Thursday, January 14, 2010

Coton de Tulear...known as the clown dog.

Coton de Tulear, the best companion you could wish for! Rare elegant dogs, of aristocratic heritage developed in Madagascar by the royal families. Coton de Tulears are attentive, loving, and very gentle. Playful little white puff balls of cotton. These dogs are non-shedding and highly recommended for people with alergies. The Coton de Tulear is the little dog with the big personality!

THE Coton de Tulear personality is their most important feature. The males as well as the females are sweet, compliant, fun, loving, personable companions. Until you meet and associate with a Coton, it is hard to believe such a little dog can have such a big heart. They are utterly adorable.
Breed Information
Country of Origin: The Coton de Tulear is the official dog breed of Madagascar. Its ancestors were brought to the port city of TulĂ©ar (now Toliara), for which the breed is named, by French and Portuguese sailors. The Coton de Tulear likely descended from the Bichon Tenerife and later developed its cotton-textured coat (‘Coton’ is French for ‘cotton’), which is believed to have developed from a single gene mutation.

Cotons were imported to America in 1974. Today, the Coton de Tulear has a devoted fan base but is still a relatively unknown breed amongst the general American public.

Size: The Coton de Tulear has a shoulder height of 25-30 cm (10-12 in) and weighs 5-7 kg (12-15 lbs). It has a black nose, tight, black lips, and round, dark, wide set eyes. The Coton de Tulear has thin, triangular ears and a scissors or pincer bite. It has a strong, arched neck and long legs with a deep chest, small, arched feet, and a low set, feathery tail which hangs over the back. It has a pleasant, inquisitive expression.

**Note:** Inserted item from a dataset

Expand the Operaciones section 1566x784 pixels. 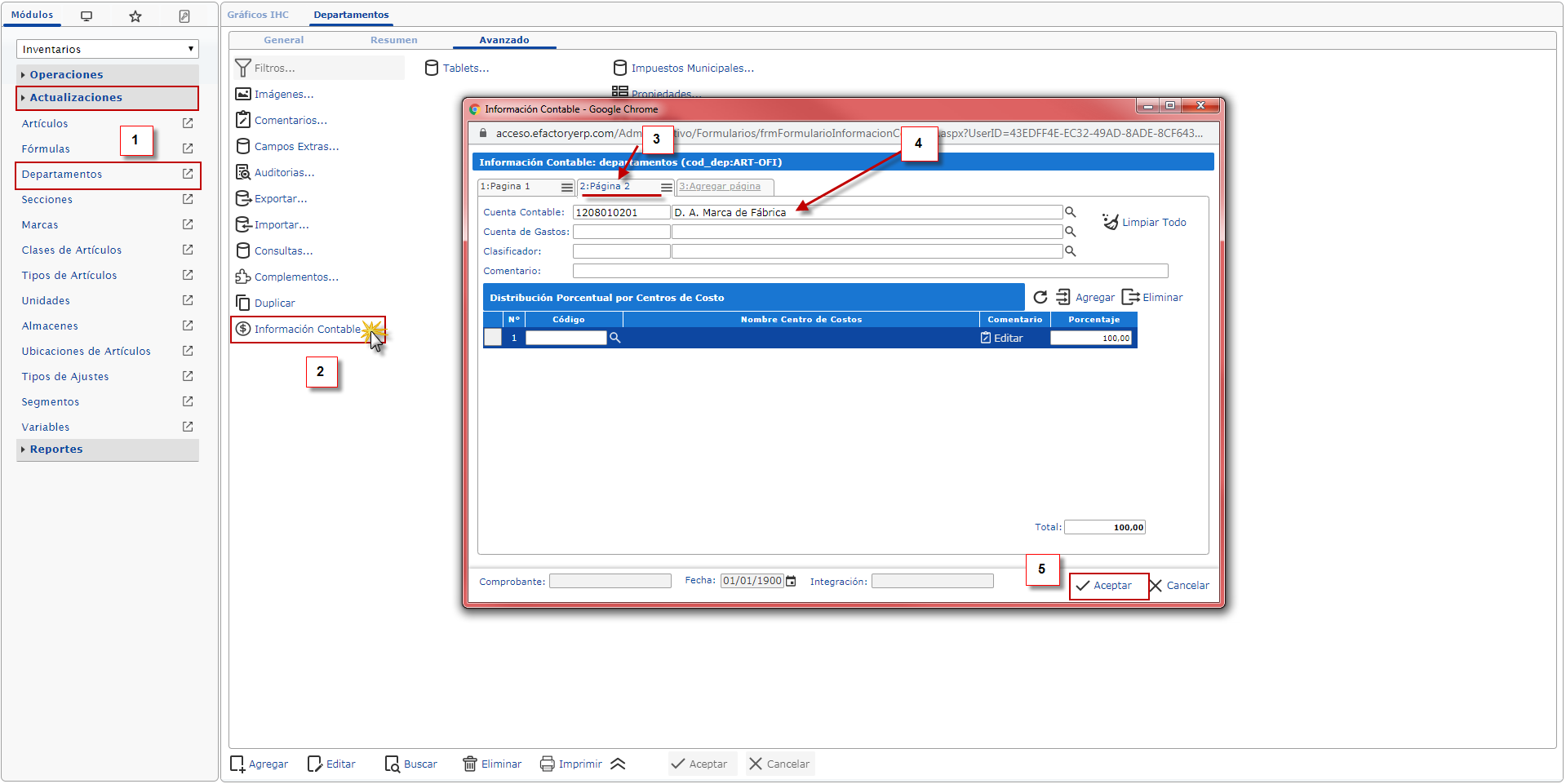click(66, 74)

Coat: The Coton de Tulear has a breed-distinctive medium length, cotton-textured coat which is composed of hair rather than fur, with a long topcoat. The Coton de Tulear is pure white, or white with lemon, black, grey, or brown markings. Some standards allow black and white, tricolor (white and cream with black markings on the head), ‘honey bare’ (black spots fading to brown or lemon), ‘ferret’ (dark brown mixed with black), or all black. The Coton de Tulear sheds little and is a good breed for those with allergies.

Character: The Coton de Tulear is gentle, affectionate, loyal, and friendly. It is very playful and grows highly attached to its family, even to the point of developing separation anxiety! The Coton de Tulear is lively and enthusiastic, making frequent vocalizations. Cotons make good watchdogs.

Temperament: The Coton de Tulear is very sociable and gets along easily with children, dogs and other animals. Some are cautious or shy around strangers, but most are affectionate towards everyone. The Coton de Tulear is full of surprises; some Cotons like to amuse their owners by walking around on their hind legs.

Care: The Coton de Tulear’s unique coat requires a substantial time investment. It must be brushed thoroughly each day and bathed several times a year. It should not be clipped. The Coton de Tulear is generally healthy, with few of the genetic problems that plague many breeds due to inbreeding. The Coton de Tulear has a life span of 14-18 years.

Training: The Coton de Tulear is intelligent, making it a quick learner, but it can be a bit stubborn. It thrives on its master’s approval, so a praise-based approach, rather than punishment, should be employed.

Activity: The Coton de Tulear requires only a moderate amount of exercise, though it has a surprising amount of stamina that enables it to come along for very long walks or even horseback rides. The Coton de Tulear can get its exercise from playtime in the yard, but if not given outdoor exercise it will become more active indoors. Most Cotons like to swim. They are well suited to apartment life.


Anonymous said...

my coton de tulears front feet point outwards slightly, is this normal for the breed.

Anonymous said...

mine do to and they wont bend in but almost 90 degrees out

Sonya Paterson said...

Pointing out is not good if you are showing your dog but for a companion dog it just adds a little additional personality!

Russyl Hahn said...

Our coton puppy's front paws are larger than the back paws. Is that normal?